The IC50 value of common drugs in different TRPS score group. (A) Low risk score indicated a lower IC50 value of common drugs. (B) The correlation between IC50 value of common drugs and TRPS score.
We finally performed gene set enrichment analysis to explore the potential mechanism mediating the difference of OC patients in clinical outcome, immune infiltration, and therapy response. High risk score indicated a higher sore of angiogenesis, DNA repair, EMT, G2M checkpoint, glycolysis, hypoxia, IL2-STAT5 signaling, IL6-JAK-STAT3 signaling, MTORC1 signaling, NOTCH signaling, P53 pathway, and P13K-AKT-mTOR signaling in OC in TCGA dataset (Fig.8AL, all P<0.05).
Gene set enrichment analysis in different TRPS score group. High risk score indicated a higher score of angiogenesis (A), DNA repair (B), EMT (C), G2M checkpoint (D), glycolysis (E), hypoxia (F), IL2-STAT5 signaling (G), IL6-JAK-STAT3 signaling (H), MTORC1 signaling (I), NOTCH signaling (J), P53 pathway (K), and P13K-AKT-mTOR signaling (L).
To further verify the performance of TRPS, we selected ARL6IP5 that contributed the most to the TRPS for further analysis. We first examined the expression of ARL6IP5 in OC cell lines, which showed that the expression of ARL6IP5 was lower in OC cell lines (Fig.9A). Typical immunohistochemical of ARL6IP5 in OC and normal tissues were showed in Fig.9B. In the follow-up study, the results of the CCK-8 assay proved that overexpression of ARL6IP5 obviously inhibited the proliferation of SKOV3 and TOV21G (Fig.9C,D).

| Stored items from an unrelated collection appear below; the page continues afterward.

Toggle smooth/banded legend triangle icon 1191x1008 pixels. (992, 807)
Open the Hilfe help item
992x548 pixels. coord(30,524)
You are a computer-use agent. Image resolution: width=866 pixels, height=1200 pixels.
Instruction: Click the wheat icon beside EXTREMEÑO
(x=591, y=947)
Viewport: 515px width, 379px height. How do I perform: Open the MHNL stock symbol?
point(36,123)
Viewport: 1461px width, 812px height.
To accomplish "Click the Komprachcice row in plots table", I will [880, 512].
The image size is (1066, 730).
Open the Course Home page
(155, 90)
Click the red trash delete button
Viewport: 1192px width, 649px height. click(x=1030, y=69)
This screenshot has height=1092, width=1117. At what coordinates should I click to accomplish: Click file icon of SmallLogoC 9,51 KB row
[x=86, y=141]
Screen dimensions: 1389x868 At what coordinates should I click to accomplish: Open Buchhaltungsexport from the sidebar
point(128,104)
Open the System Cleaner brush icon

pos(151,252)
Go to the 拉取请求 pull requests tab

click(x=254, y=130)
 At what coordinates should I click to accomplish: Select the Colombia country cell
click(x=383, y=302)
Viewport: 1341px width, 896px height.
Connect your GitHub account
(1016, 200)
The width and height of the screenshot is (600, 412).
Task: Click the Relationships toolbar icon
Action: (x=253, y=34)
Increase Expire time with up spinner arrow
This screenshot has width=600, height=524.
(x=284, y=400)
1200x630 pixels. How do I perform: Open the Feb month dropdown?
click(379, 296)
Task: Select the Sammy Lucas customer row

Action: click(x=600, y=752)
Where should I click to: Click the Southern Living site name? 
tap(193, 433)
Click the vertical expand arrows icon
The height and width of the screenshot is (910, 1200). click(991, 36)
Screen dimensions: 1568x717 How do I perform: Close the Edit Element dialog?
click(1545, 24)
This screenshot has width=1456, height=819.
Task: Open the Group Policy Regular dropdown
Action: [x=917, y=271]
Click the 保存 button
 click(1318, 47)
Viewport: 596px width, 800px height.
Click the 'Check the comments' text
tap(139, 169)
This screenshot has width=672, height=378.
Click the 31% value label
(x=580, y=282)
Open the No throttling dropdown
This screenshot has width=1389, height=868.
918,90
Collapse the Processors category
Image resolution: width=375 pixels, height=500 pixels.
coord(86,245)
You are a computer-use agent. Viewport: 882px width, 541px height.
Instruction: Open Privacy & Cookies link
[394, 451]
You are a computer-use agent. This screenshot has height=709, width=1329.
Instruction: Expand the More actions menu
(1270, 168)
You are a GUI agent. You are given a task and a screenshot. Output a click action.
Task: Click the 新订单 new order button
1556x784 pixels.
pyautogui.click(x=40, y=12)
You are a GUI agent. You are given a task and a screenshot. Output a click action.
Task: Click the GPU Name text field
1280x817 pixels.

Validation of the potential function of ARL6IP5 in OC by in vitro assays. (A) Comparison of ARL6IP5 expressions in normal and OC cell lines. (B) Typical immunohistochemical of ARL6IP5 in OC and normal tissues. (C,D) CCK-8 assay showed that overexpression of ARL6IP5 obviously inhibited the proliferation of SKOV3 and TOV21G cells. *P<0.05, **P<0.01.